**** Data records ****

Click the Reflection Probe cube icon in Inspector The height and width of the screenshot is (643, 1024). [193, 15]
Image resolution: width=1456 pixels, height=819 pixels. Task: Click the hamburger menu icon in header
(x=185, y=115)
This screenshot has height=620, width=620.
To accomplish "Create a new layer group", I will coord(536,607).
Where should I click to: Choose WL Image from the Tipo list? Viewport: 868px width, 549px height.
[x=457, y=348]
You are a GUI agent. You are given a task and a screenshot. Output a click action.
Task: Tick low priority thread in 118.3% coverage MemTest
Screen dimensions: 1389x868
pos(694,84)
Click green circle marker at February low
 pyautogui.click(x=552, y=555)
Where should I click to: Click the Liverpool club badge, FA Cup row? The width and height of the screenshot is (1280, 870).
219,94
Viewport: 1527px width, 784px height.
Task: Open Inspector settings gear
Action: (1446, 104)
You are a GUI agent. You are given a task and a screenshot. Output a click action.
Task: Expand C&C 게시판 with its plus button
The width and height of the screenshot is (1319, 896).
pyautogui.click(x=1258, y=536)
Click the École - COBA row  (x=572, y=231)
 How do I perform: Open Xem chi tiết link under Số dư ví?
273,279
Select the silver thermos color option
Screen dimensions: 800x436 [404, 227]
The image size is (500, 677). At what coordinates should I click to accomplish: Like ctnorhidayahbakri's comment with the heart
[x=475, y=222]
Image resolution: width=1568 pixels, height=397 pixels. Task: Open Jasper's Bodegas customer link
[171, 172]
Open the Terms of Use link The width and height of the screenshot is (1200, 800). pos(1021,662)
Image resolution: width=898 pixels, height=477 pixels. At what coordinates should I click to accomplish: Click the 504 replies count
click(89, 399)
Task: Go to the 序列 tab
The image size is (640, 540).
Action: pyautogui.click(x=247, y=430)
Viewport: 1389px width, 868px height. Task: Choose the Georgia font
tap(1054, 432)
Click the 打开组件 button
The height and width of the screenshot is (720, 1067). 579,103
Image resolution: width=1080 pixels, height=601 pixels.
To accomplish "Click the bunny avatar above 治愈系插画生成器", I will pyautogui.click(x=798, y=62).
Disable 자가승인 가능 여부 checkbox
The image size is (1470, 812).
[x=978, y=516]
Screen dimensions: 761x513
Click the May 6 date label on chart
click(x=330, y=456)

****

**Directive**
Convert the data, from its start through the line containing "I will coord(536,607)." inclusive, into a two-column CSV with the columns "instruction" and "target". Make one row for each request, with its text and its answer each in a single quoted field and every line break replaced by a space.

**Task output**
instruction,target
"Click the Reflection Probe cube icon in Inspector The height and width of the screenshot is (643, 1024).","[193, 15]"
"Image resolution: width=1456 pixels, height=819 pixels. Task: Click the hamburger menu icon in header","(x=185, y=115)"
"This screenshot has height=620, width=620. To accomplish ""Create a new layer group"",","I will coord(536,607)."